I pressed my hand to my heart; close to my heart lay a letter from Lilian,
and there was no word in that letter which showed that her heart was gone
from mine. I shook my head gently, and smiled in confiding triumph.
Mrs. Poyntz surveyed me with a bent brow and a compressed lip.
"I understand your smile," she said ironically. "Very likely Lilian may
be quite untouched by this young man's admiration, but Anne Ashleigh may
be dazzled by so brilliant a prospect for her daughter; and, in short, I
thought it desirable to let your engagement be publicly known throughout
the town to-day. That information will travel; it will reach Ashleigh
Sumner through Mr. Vigors, or others in this neighbourhood, with whom I
know that he corresponds. It will bring affairs to a crisis, and before
it may be too late. I think it well that Ashleigh Sumner should leave
that house; if he leave it for good, so much the better. And, perhaps,
the sooner Lilian returns to L---- the lighter your own heart will be."
"And for these reasons you have published the secret of--"
"Your engagement? Yes. Prepare to be congratulated wherever you go. And
now if you hear either from mother or daughter that Ashleigh Sumner has
proposed, and been, let us say, refused, I do not doubt that, in the pride
of your heart, you will come and tell me."
"Rely upon it, I will; but before I take leave, allow me to ask why you
described to a young man like Mr. Margrave--, whose wild and strange
humours you have witnessed and not approved--any of those traits of
character in Miss Ashleigh which distinguish her from other girls of her
age?"
"I? You mistake. I said nothing to him of her character. I mentioned
her name, and said she was beautiful, that was all."

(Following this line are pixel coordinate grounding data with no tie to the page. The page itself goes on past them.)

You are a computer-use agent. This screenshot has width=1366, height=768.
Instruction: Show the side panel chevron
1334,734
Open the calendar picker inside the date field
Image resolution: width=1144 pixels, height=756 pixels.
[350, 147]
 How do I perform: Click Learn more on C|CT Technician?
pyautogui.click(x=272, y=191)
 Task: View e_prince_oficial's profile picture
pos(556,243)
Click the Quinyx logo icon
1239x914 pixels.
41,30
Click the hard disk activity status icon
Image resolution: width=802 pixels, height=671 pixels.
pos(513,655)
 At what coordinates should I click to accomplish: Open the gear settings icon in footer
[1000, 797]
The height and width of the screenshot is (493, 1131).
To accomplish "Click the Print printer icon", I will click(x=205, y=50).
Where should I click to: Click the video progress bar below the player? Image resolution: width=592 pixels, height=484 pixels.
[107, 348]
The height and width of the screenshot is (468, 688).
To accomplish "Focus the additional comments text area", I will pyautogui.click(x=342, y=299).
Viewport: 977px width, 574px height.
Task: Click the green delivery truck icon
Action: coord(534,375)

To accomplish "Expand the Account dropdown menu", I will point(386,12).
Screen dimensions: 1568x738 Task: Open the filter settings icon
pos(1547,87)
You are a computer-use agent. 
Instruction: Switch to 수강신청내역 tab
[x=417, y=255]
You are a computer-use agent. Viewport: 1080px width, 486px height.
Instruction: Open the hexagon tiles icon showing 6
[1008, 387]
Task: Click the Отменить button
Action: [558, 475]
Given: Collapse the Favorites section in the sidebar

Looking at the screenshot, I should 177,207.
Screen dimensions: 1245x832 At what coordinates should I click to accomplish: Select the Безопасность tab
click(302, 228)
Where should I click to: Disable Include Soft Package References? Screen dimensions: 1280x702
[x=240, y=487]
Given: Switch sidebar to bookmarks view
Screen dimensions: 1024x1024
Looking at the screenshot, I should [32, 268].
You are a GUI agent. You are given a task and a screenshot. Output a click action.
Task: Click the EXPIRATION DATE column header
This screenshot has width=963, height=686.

"Nay, you said that she was fond of musing, of solitude; that in her
fancies she believed in the reality of visions which might flit before her
eyes as they flit before the eyes of all imaginative dreamers."
"Not a word did I say to Mr. Margrave of such peculiarities in Lilian; not
a word more than what I have told you, on my honour!"
Still incredulous, but disguising my incredulity with that convenient
smile by which we accomplish so much of the polite dissimulation
indispensable to the decencies of civilized life, I took my departure,
returned home, and wrote to Lilian.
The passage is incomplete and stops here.